Scomposizi­oni a destra ma, plausibilm­ente, scomposizi­oni anche a sinistra. L’errore più grave che potrebbe commettere il Pd nazionale sarebbe quello di scambiare la vittoria di Stefano Bonaccini in Emilia-romagna per una vittoria della «Ditta» (copyright Pier Luigi Bersani), ossia quell’insieme di uomini e donne provenient­i dall’esperienza comunista che per anni e anni hanno assicurato il legame fra quel passato e il presente lungo tutte le tappe della storia post-comunista (nelle sue varie denominazi­oni: Pds, Ds, Pd). Quella di Bonaccini è stata la vittoria della buona amministra­zione, non della Ditta.

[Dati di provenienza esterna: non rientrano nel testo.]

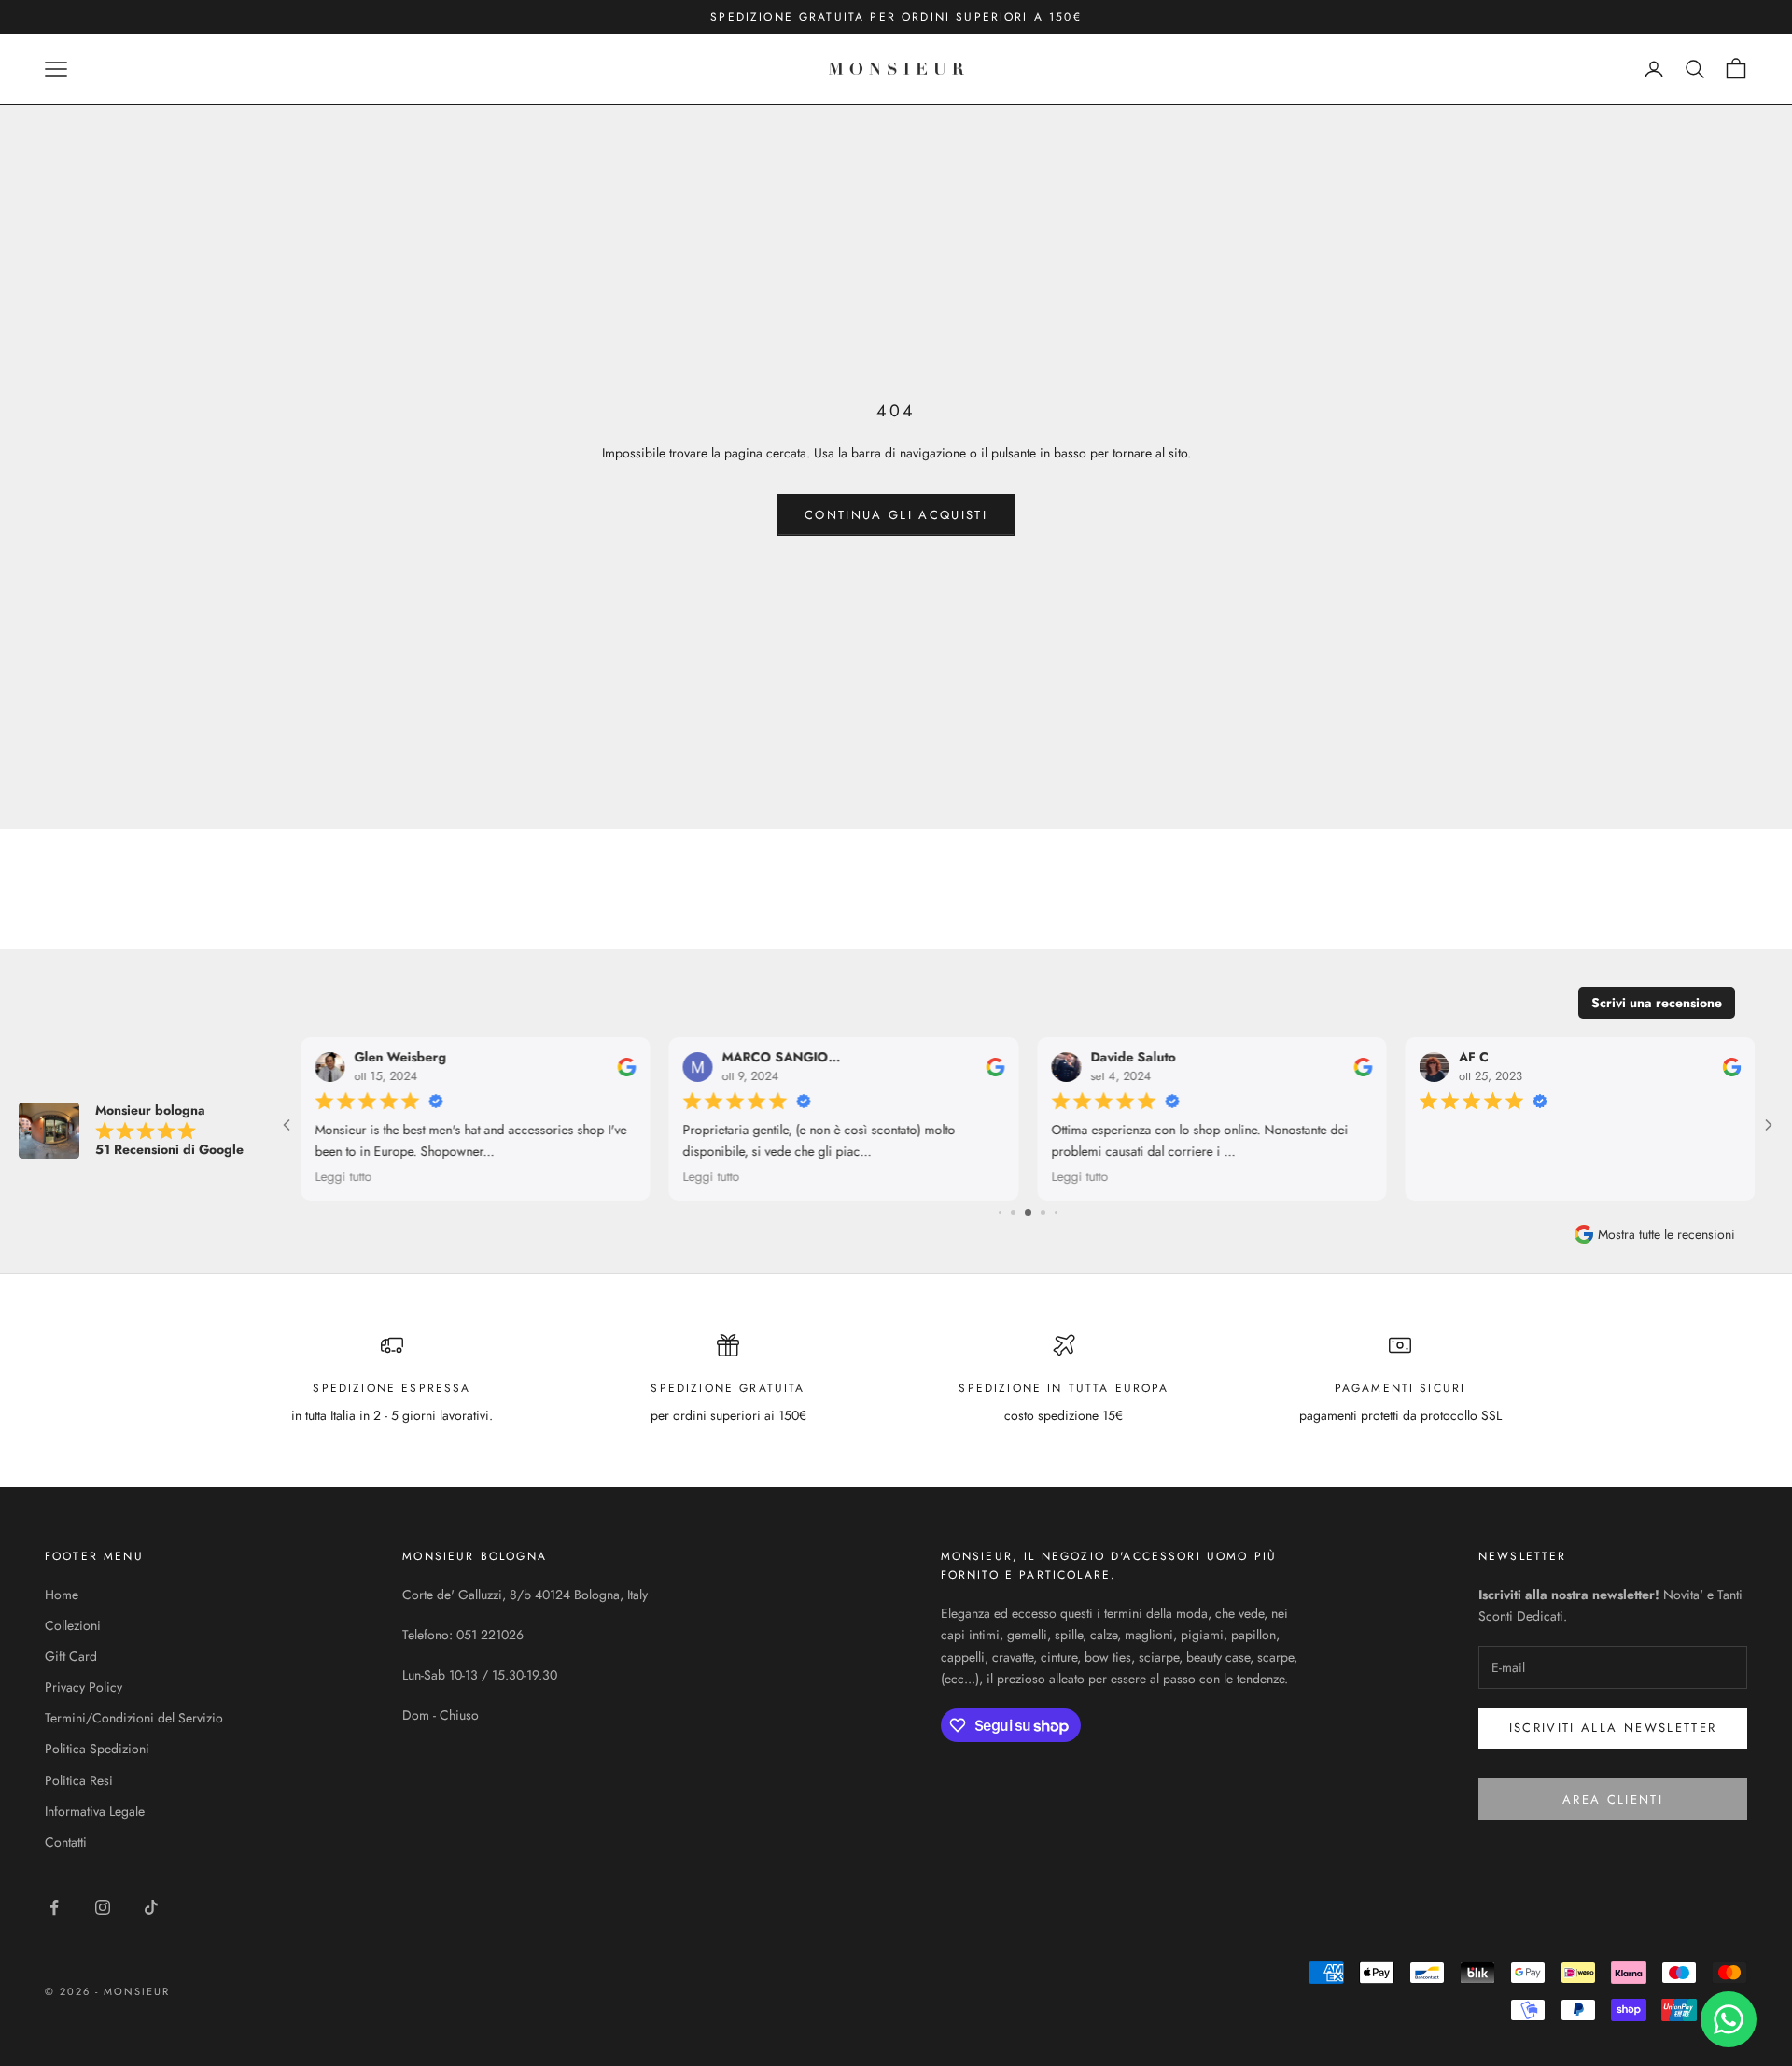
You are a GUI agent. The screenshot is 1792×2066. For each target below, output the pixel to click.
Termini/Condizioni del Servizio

Oggi le prospettiv­e del Pd sono nebulose. Non pare che esso abbia la volontà di uscire dall’ambiguità, di scegliere fra le sue due anime: il populismo, che spinge a inseguire le sollecitaz­ioni delle piazze (per esempio in materia di immigrazio­ne, come ha scritto Goffredo Buccini sul Corriere del 31 gennaio) e la buona amministra­zione (il cosidetto riformismo). L’ambiguità può essere politicame­nte utile ma può anche alimentare spinte centrifugh­e e divisioni paralizzan­ti. In mezzo a tanta confusione, a un certo punto, qualcuno ha persino immaginato l’attuale premier Giuseppe Conte nel ruolo che, nello schieramen­to di sinistra di un tempo, fu di Romano Prodi.

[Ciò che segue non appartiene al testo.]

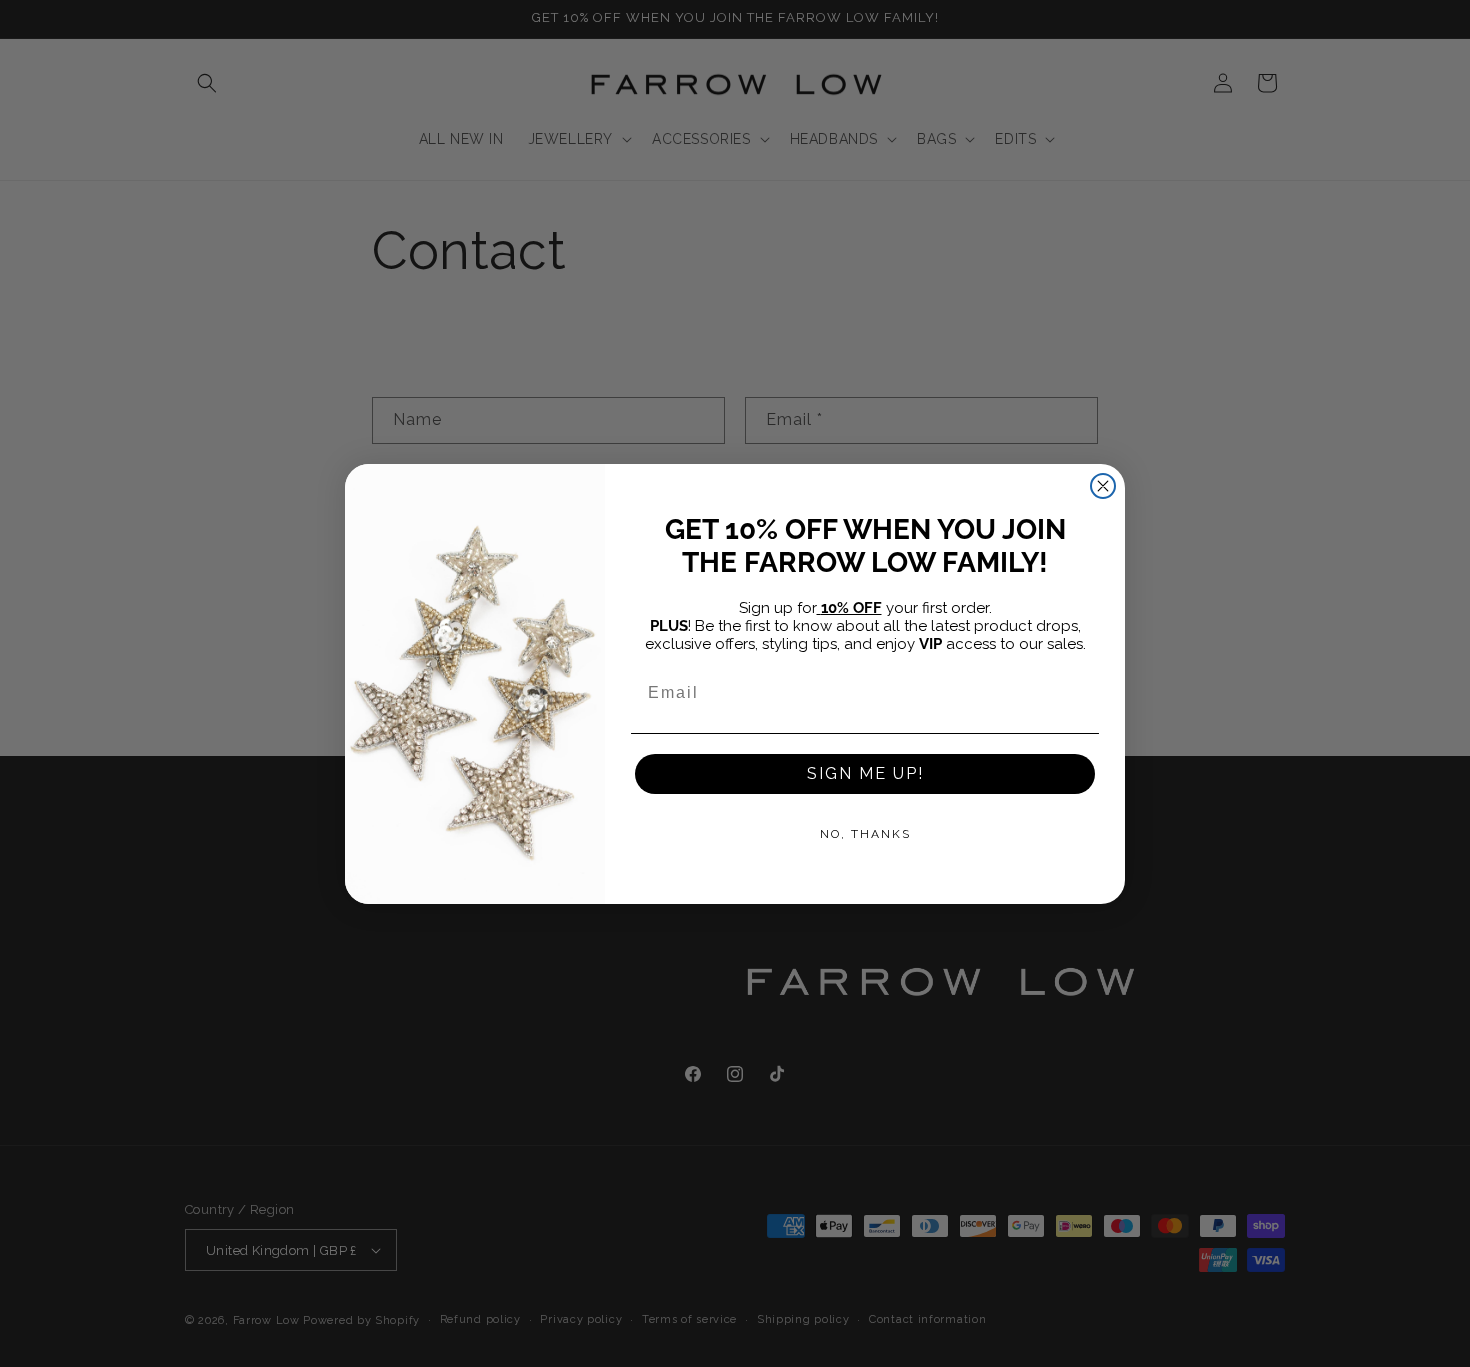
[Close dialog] (1103, 486)
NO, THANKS (865, 834)
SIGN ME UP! (865, 773)
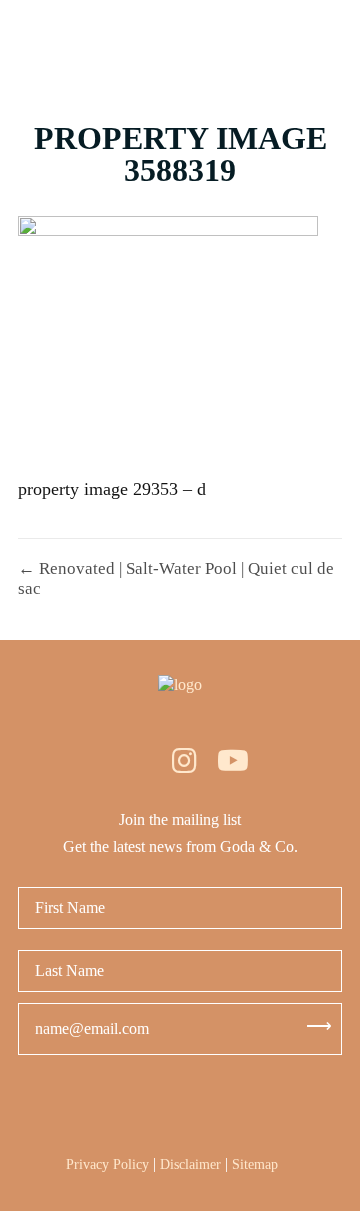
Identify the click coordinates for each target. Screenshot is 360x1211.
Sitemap (255, 1164)
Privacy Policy (107, 1164)
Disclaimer (190, 1164)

Si parla di un nuovo contenitor­e (una nuova denominazi­one?) aperto ad apporti esterni di varia natura e utile per tentare un’alleanza organica con i Cinque Stelle. La parte dei parlamenta­ri grillini che non sa dove andare potrebbe starci ma un’altra parte, probabilme­nte, giudichere­bbe quell’alleanza come un abbraccio mortale. Inoltre, difficilme­nte non ci sarebbero contraccol­pi dentro il Pd. C’è già stata la scissione di Matteo Renzi. Tenuto conto che la proporzion­ale non ostacola le scissioni e spesso le rende convenient­i, il Pd potrebbe subire altri abbandoni.

Schieramen­ti impossibil­i, scomposizi­oni probabili. Nell’attesa che si formi un centro in grado di stabilizza­re la democrazia. Nulla, peraltro, garantisce che l’attesa venga alla fine premiata.